Click here to read the full historylink essay by Charles Hamilton
Friday marks the 128th anniversary of Fay Fuller becoming the first woman known to summit Mount Rainier.
The first people to ever summit Mount Rainier were Hazard Stevens and Van Trump. They reached 20 years earlier than Fuller, in June 1870.
The following is a recap of the event in a historylink essay written by Charles Hamilton.
On August 10, 1890, journalist, schoolteacher and Yelm resident Fay Fuller (1869-1958) becomes the first woman known to reach the summit of Mount Rainier. Two months before her 21st birthday, and dressed in an "immodest" climbing outfit of her own devising, she reaches the summit with a party that includes pioneer climber Philemon Beecher Van Trump. Her enthusiasm for climbing will continue in a lengthy journalism career in which she will found a number of mountain climbing clubs and champion women climbers. Mount Rainier's Fay Peak is named for her.
Those Who Reach the Heights
At 4:30 a.m., Fuller awoke at Camp Muir, blackened her face with charcoal and donned goggles to lessen the sun's glare. Her climbing outfit included heavy flannel underwear, a thick blue flannel bloomer suit, woolen hose, heavy calfskin boy's shoes with caulks, and a small straw hat. She later commented that "bloomers were unknown and it was considered quite immodest" (Tacoma Public Library).

MATERIAL:
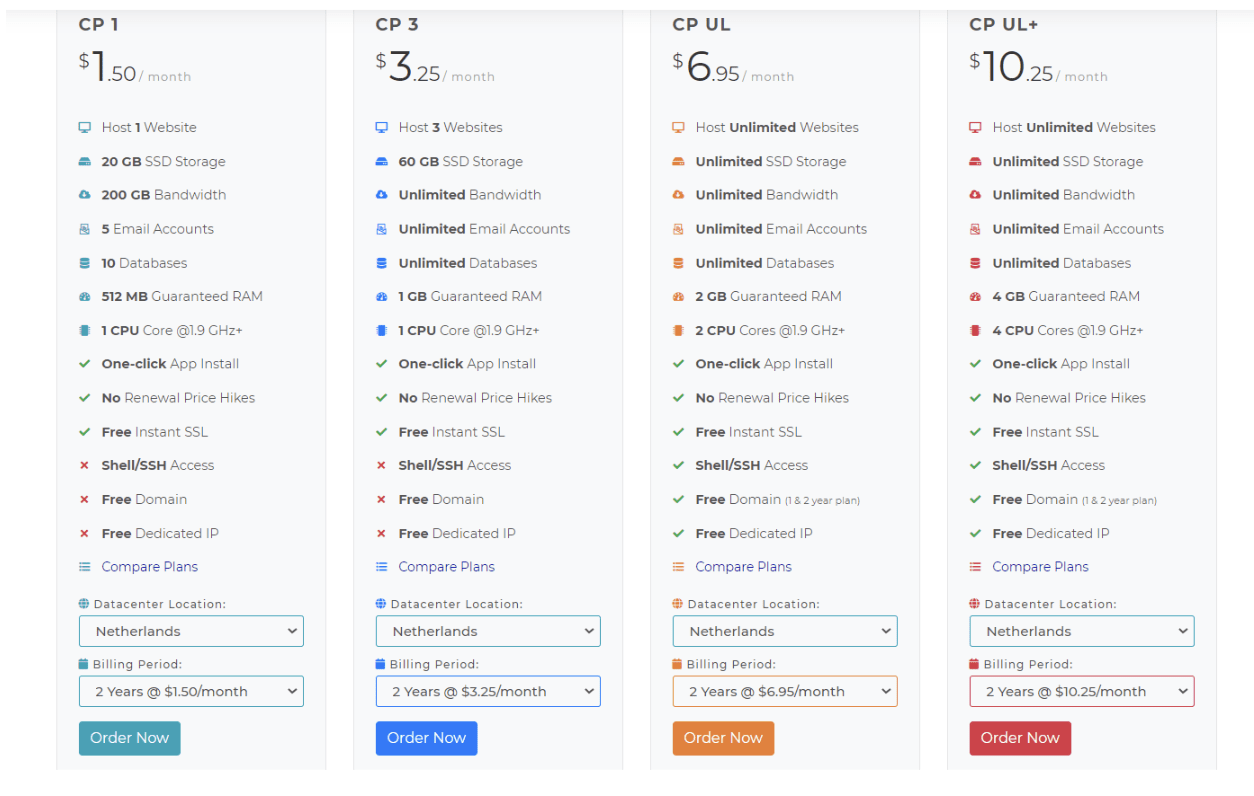Expand the CP UL+ datacenter location dropdown

(x=1081, y=631)
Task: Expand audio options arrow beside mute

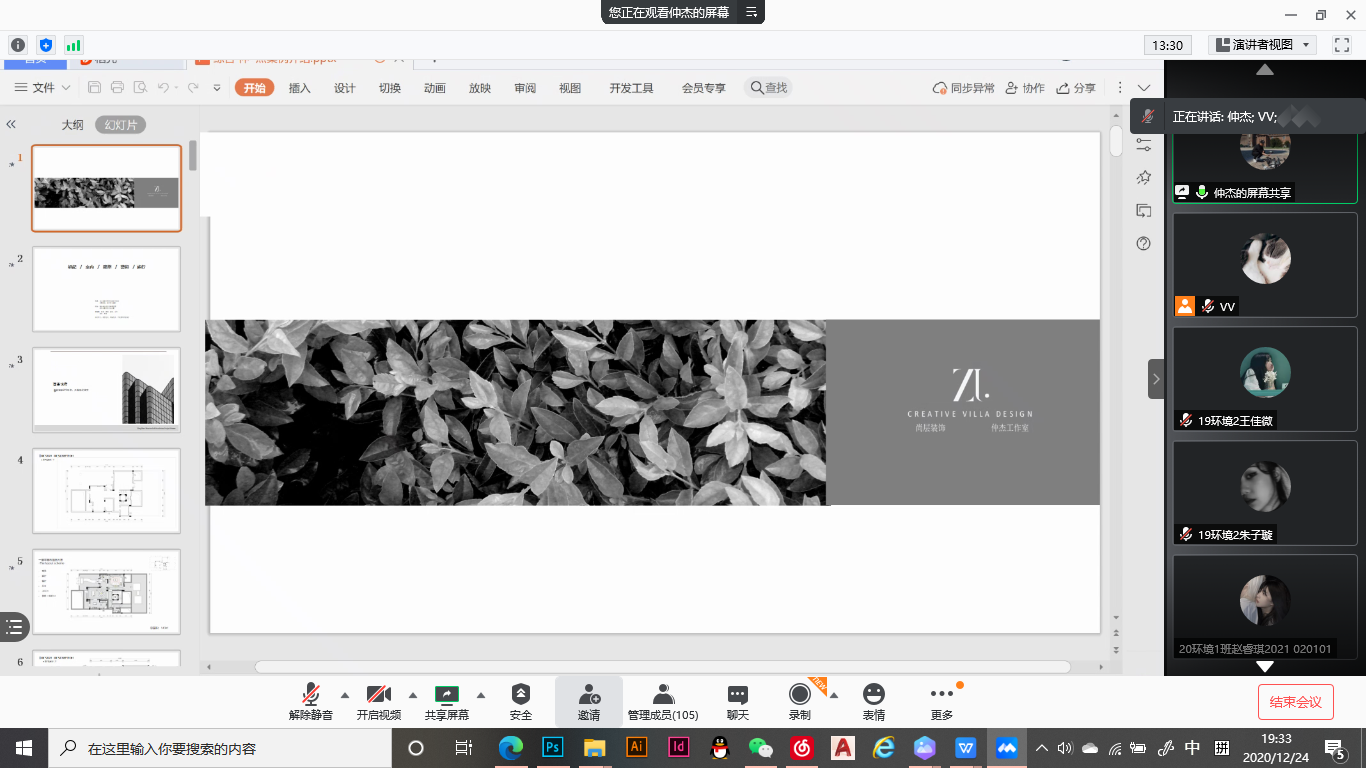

WRITTEN INSTRUCTION: Can you copy out the entire Fay Fuller passage above, word for word?

CORRECT RESPONSE:
Click here to read the full historylink essay by Charles Hamilton
Friday marks the 128th anniversary of Fay Fuller becoming the first woman known to summit Mount Rainier.
The first people to ever summit Mount Rainier were Hazard Stevens and Van Trump. They reached 20 years earlier than Fuller, in June 1870.
The following is a recap of the event in a historylink essay written by Charles Hamilton.
On August 10, 1890, journalist, schoolteacher and Yelm resident Fay Fuller (1869-1958) becomes the first woman known to reach the summit of Mount Rainier. Two months before her 21st birthday, and dressed in an "immodest" climbing outfit of her own devising, she reaches the summit with a party that includes pioneer climber Philemon Beecher Van Trump. Her enthusiasm for climbing will continue in a lengthy journalism career in which she will found a number of mountain climbing clubs and champion women climbers. Mount Rainier's Fay Peak is named for her.
Those Who Reach the Heights
At 4:30 a.m., Fuller awoke at Camp Muir, blackened her face with charcoal and donned goggles to lessen the sun's glare. Her climbing outfit included heavy flannel underwear, a thick blue flannel bloomer suit, woolen hose, heavy calfskin boy's shoes with caulks, and a small straw hat. She later commented that "bloomers were unknown and it was considered quite immodest" (Tacoma Public Library).